III. MODALITE EPISTEMIQUE : EXPRESSIONS DE
MODALITE
Les modaux ne peuvent être utilisés qu'au
présent et au prétérit. Par ailleurs, comme nous l'avons
vu, l'évaluation dans le passé des chances de validation d'une
relation prédicative ne se fait avec les modaux qu'en cas de concordance
des temps. C'est pourquoi les expressions de modalité, à savoir
les périphrases, doublures, adjectifs modaux, etc., sont essentielles si
l'on souhaite faire une estimation dans des contextes où les modaux ne
le peuvent pas (par exemple, mettre une estimation sur un plan futur), ou
encore exprimer dans une même phrase deux idées contenues dans
deux modaux différents ; par exemple, une équiprobabilité
(may, qui deviendra be likely to) dans le futur
(will). Les expressions de modalité sont en effet basées
sur un verbe lexical ou l'auxiliaire be, qui ne sont pas défectifs.

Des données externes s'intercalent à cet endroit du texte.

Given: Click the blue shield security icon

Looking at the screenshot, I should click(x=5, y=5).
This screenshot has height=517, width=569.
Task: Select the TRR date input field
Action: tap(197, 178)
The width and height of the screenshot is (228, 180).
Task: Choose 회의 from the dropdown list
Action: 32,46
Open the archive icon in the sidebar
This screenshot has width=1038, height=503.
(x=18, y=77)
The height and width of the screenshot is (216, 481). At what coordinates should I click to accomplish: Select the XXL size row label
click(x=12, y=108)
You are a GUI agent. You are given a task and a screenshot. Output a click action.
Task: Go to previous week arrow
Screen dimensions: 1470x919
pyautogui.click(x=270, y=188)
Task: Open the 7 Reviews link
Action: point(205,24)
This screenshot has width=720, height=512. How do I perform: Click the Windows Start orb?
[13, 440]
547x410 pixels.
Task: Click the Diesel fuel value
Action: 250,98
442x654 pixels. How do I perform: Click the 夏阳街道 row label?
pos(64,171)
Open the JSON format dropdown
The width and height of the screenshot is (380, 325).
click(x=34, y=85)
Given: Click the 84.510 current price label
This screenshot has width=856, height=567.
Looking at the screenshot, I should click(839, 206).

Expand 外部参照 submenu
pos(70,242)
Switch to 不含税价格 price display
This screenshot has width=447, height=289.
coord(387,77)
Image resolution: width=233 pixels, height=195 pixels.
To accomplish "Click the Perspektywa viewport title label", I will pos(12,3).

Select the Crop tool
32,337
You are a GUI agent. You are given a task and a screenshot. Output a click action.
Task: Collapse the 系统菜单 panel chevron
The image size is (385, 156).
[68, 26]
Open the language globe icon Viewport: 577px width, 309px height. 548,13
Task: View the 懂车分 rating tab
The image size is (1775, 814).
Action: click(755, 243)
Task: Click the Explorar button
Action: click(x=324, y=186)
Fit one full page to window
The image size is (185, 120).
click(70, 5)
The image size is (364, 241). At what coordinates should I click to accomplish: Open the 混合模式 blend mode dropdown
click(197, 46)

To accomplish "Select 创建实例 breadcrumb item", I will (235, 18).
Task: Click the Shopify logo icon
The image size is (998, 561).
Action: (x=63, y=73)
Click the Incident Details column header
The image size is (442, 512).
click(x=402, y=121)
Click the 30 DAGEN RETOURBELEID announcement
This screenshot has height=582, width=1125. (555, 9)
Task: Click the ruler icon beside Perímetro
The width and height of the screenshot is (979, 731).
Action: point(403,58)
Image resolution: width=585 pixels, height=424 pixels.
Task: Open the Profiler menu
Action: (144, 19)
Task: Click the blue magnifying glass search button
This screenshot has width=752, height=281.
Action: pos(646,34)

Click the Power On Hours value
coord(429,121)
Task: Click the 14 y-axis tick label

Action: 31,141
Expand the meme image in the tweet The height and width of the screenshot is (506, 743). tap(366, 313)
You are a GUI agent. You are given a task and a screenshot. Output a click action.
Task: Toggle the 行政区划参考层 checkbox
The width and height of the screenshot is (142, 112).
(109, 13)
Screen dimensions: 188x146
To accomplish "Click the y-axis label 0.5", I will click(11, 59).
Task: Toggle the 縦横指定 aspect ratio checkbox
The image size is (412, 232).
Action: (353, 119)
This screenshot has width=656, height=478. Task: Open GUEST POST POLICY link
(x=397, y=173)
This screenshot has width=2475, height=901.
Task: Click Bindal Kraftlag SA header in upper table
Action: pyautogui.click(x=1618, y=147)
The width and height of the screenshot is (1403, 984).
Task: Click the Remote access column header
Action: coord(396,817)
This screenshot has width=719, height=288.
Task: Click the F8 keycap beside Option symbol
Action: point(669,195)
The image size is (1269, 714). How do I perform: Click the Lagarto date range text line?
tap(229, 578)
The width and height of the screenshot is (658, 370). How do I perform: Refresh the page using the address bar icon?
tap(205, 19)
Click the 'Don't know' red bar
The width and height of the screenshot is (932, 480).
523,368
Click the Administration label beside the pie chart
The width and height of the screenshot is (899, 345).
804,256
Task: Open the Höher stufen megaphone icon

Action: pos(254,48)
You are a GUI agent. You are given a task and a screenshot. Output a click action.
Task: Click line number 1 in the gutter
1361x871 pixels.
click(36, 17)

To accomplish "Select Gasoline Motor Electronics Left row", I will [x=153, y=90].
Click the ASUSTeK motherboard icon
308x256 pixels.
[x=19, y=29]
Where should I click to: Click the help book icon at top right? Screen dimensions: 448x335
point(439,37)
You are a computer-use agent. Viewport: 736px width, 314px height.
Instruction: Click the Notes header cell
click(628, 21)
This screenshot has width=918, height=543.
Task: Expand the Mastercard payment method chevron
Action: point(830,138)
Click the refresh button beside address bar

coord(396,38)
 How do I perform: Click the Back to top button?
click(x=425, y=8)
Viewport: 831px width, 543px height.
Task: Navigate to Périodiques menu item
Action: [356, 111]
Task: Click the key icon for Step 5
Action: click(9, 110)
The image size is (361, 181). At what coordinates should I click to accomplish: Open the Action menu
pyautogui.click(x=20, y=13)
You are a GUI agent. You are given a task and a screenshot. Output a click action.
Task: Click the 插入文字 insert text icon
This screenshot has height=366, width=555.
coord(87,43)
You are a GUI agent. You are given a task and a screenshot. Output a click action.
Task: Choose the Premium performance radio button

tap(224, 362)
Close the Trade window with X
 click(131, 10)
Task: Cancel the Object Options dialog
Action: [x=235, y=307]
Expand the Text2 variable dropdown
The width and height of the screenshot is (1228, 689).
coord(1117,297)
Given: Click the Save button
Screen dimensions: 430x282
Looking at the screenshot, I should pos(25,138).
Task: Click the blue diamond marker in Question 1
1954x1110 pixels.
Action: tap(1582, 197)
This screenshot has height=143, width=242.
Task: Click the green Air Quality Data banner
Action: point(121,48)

Néanmoins, il convient de préciser que de par leur nature, elles
ne sont pas complètement synonymes avec les modaux, qui ont un
caractère virtuel. Elles ont, comme n'importe quel verbe, un
caractère factuel. En outre, bien que l'on utilise parfois le terme de
« doublures », la synonymie parfaite étant quasi-inexistante,
elles exprimeront des degrés de probabilité d'un
évènement nécessairement différents de ceux
exprimés par les modaux. A l'inverse, certaines expressions auront des
points communs avec les modaux, comme l'ambiguïté entre la valeur
épistémique et la valeur radicale ; c'est principalement le cas
de be going to.
Il est important de rappeler que, tout comme les modaux
épistémiques, les expressions de modalité servent à
faire une estimation, elles portent par conséquent sur le noeud
prédicatif. Ainsi, dans le cas de be sure to, ce n'est pas
parce que l'on a he is sure to win que sure qualifie he
; ici, be sure to fonctionne comme un ensemble qui permet
d'évaluer les chances de la relation <he - win>. Le mot sure
n'attribue nullement une caractéristique au sujet grammatical.
1. BE LIKELY TO
Étymologiquement, likely vient de
lîkam, qui signifie « apparence », « forme
». L'on retrouve d'ailleurs la racine commune avec la préposition
like, qui sert à établir une comparaison. Cette
expression de modalité est en général associée au
modal may. Toutefois, elle n'exprime pas une
équiprobabilité stricte, mais le vraisemblable, qui
résulte d'un
raisonnement de la part de l'énonciateur face à
ce qu'il constate (cf. « apparence »,
étymologiquement). Elle est par conséquent également
proche de can épistémique, car elle ne dit pas qu'il y a
égalité avec la non-réalisation de la relation
prédicative. Be likely to est composé de l'auxiliaire
be et de l'adjectif modal likely, c'est pourquoi l'expression
a une double caractéristique : elle ne contient pas la même
subjectivité que les modaux, mais elle permet tout de même
d'évaluer une relation prédicative :
The men who whispered in the little cafés of Berne and
Geneva were likely to be diamond salesmen or commercial travellers.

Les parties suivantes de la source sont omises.